Speciation is the process by which one species can become two or more separate species. It is my goal here to explain it.

Each species changes over time, somewhat as a whole. A new form of a gene can come along in an individual because of genetic mutation, and the gene becomes mixed into the “gene pool” of the population through breeding with other members of the population. After many generations, this gene may be found on any member of the population. If the new gene was harmful in effect, it might not go on into future generations, because the first individual to have it may not have been able to reproduce or survive because of it. However, if the new gene was highly favorable, then it can be expected that after many generations, it will have spread throughout the population.

In the last case, the population as a whole has taken up the change offered by the initial mutation in one individual. The population can be said to have shifted toward this new trait. Species-level shift can be seen in human evolution; the fossil record shows that over time, the pelvic cavity of our ancestors has increased in size. This is because larger brains are favorable, and the pelvic cavity must be widened to accommodate the birth of babies with larger skulls.

So a population can, somewhat as a whole, change over time. But how does one species or population branch out into two separate ones? For this to happen, there must be something that blocks the flow of genes from one group to another. This is most commonly in the form of a geographic barrier or separation, such as when half a population crosses a land bridge during a time of low sea level, only to be separated from the rest of the population when the sea level returns to normal. This creates two new groups, unable to come together and interbreed.

At this point, any mutation that produced a new form of a gene will stay only in the group it originated in. If a new favorable trait originates in Group A, it cannot spread to Group B, because the two groups are physically separated and cannot interbreed; gene flow has been blocked. The two groups will continue to evolve independently of one another.

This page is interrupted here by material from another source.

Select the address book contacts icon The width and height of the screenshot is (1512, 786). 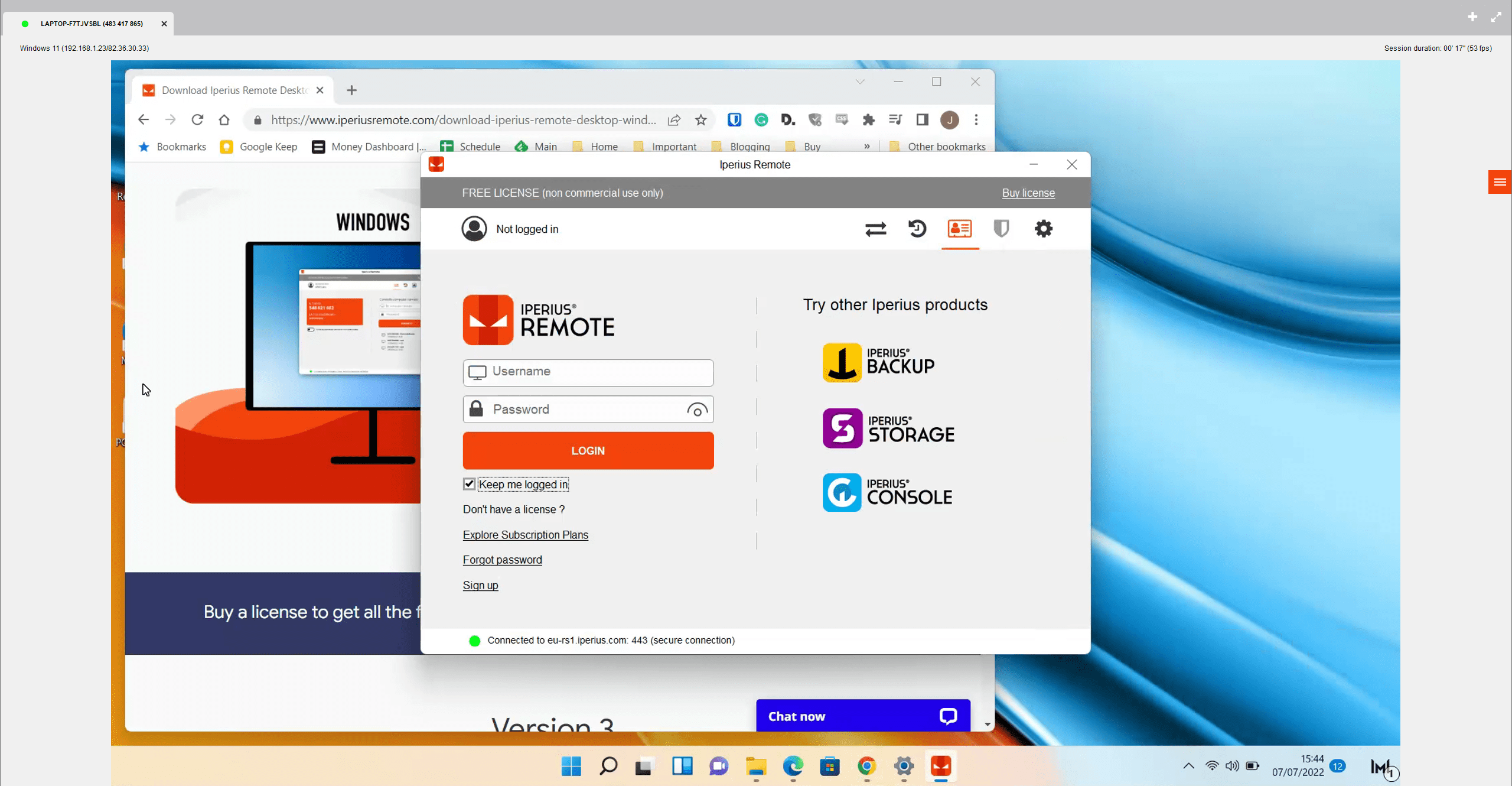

What happens if the barrier is removed? Say the land bridge reappears during another time of low sea level. It is possible that the two groups may come together and “blend” genes into a new gene pool. The differences acquired in each group during separation will slowly be averaged out into the new united population.

However, if the two groups have evolved independently of one another long enough, their DNA might not be compatible. The differences may be so great that the combined offspring might be unfit. In the case of horses and donkeys, DNA is similar enough that successful cross-breeding can occur: these are called mules. However, mules are infertile: two mules cannot come together and reproduce. All mules must be made by crossing a horse and a donkey. Therefore, horses and donkeys are considered different species. A species is typically defined as a group in which a member of the group can only produce viable, fertile offspring with other members of the same group. While horses and donkeys produce healthy-but-infertile offspring, other combinations of species may not even produce viable zygotes (the combined egg and sperm). You might imagine something like spontaneous abortion happening in this case.

Moreover, it may be that two groups are so different that they are completely uninterested in cross-breeding in the first place. In fact, this effect can be so powerful that even if two different animals could produce healthy offspring, they won’t do it unless forced. In this case, zoo-keepers and breeders use techniques like artificial insemination to get the job done. An example of this would be the cross between lions and tigers.

Sexual selection can be a very powerful force in the evolution of a species, as well as in the process of speciation. Imagine another example of a geographic barrier, this time maybe something like a group of birds “budding off” from the population and populating a remote island during a time of high winds. If our Group A and Group B have evolved independently so that females of Group A will only copulate with males who sport bright-red feathers, and females of Group B are, say, attracted to males with mad dancing skills (check out this video), then the males of Group A will have evolved to sport bright-red feathers and no dancing skill, while the dancing males of Group B may still be a dull brownish color. The reunited population will not interbreed, because females of each group will still only be interested in their favored traits. This is a hypothetical example of sexual selection being an even stronger force than DNA-incompatibility: it may very well be that the two groups could interbreed with healthy offspring, but they just won’t. The two groups continue to evolve separately, even though they are fundamentally similar and live in the same habitat. Two species have been made.

In conclusion, geographic barriers, DNA compatibility, and sexual selection (as well as other factors) combine to make speciation quite common. It really doesn’t take much. Consider in our two examples that the two groups are physically separated, and therefore in different habitats. These two different habitats may very well place different selection and adaptation pressures on the groups, which will in effect speed up the process of the two groups becoming different. And if you imagine it as being one species becoming two, becoming four, becoming eight, becoming 16, 32, 64, with occasional forks being deleted (mass and localized extinction), and given the span of 3-4 billion years since the earliest evidence of life, then the number of species observed today should not be at all surprising.